Seeing himself as an outlier might just be his superpower, but on the race course, sometimes it catches him off-guard. “It often amazes me when I catch the front guys on the bike, even though I probably was 2 or 3 minutes back after the swim but most of the time it actually just slows me down. I'm like, okay, what do you do now? Do you attack right away, do you stay here, do you drink? It’s not every race that I catch them, but usually I do if I have a good race, and I'm really not mentally prepared to catch them. I don't know why but I always expect them to be faster but that's experience. It's clear to see but it's not something you can read in the books.”
Even after winning Malta, Jens says it didn’t clarify things.
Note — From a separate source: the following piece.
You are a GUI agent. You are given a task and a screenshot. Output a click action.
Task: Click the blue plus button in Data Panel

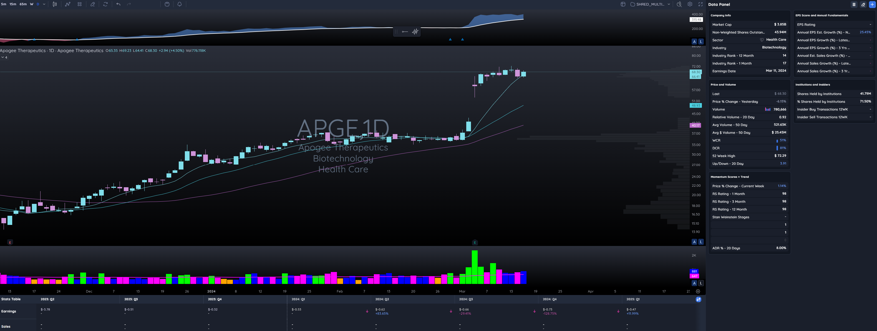click(872, 4)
He hasn’t won a race since. “I think winning is a whole other different sport. It's so hard to be in the front of a race. It often gives you a lot of motivation, but, actually taking the tape, you have to learn to do that as well. It's not something you do in your training,” he says. Still his belief in his unique process keeps him patient and optimistic: “Winning back-to-back as some of the other guys can do it, I look forward to practising that and I hope I can do it soon.”
What underpins Jens’s entire approach is not something you could measure on TrainingPeaks. In fact, much to his coach’s initial chagrin, Jens, unsurprisingly, isn’t a data or numbers kind of athlete. “I'm not a guy who runs with my watch all the time and I'm really bad at updating my TrainingPeaks. We had one year where [my coach and I] argued a bit over this, but I just kept not doing it because I was not motivated to put my stuff on TrainingPeaks,” he laughs. “We found a way where we just talk twice or a couple of times a week, and he just follows along. He's just trusting what I'm saying, how I feel, how I feel the tension in training is. He trusts that, and he questions it, but he trusts it. He's really more of a more mental coach than he is a physiological coach, I would say. Or I use him more like that.”
But what about the numbers? In world-class sport, it seems ludicrous to ignore data analysis but, again, Jens sees it differently. “I wouldn't say my training is not well analysed, it's just in a different way. I think it's more analysed because we take the mental aspect into it, instead of just looking at data,” he explains. What he sees as crazy is the standard to put a premium on data over an athlete’s emotional and mental experience. “It's just a huge part of it especially if you want it to be sustainable for the long term.”
“It’s quite a Scandinavian approach,” he says, speculating that it will be the preferred approach moving into the future. “It’s a more holistic point of view of the athlete.”
Instead of total sacrifice, Jens has chosen more patience. Instead of blind focus, he has chosen a holistic perspective. Instead of tradition, he has chosen to innovate. As Jens teaches, whether it’s the right way isn’t the question, it’s whether it’s your way. “It all comes down to recognizing yourself and your approach to your goals and dreams,” he says. “Being a professional athlete, you can really do it in a lot of different ways. You can go all in on social media in ten different ways, you can do it on a team where you’re more hands off, or like me, you can innovate your own way of doing it.”
Of course, going against the grain isn’t easy but, as Jens says, “The juice is worth the squeeze.”
“It all comes down to recognizing yourself and your approach to your goals and dreams.”
His approach maybe different, but as the current World Cup leader it's clearly working. However, his biggest challenge still lies ahead as he prepares for Stop #3 in Belgium where he will be up against the toughest competition there is, with many racing as close to home as it gets and just as many hoping to take his place at the top of the pile.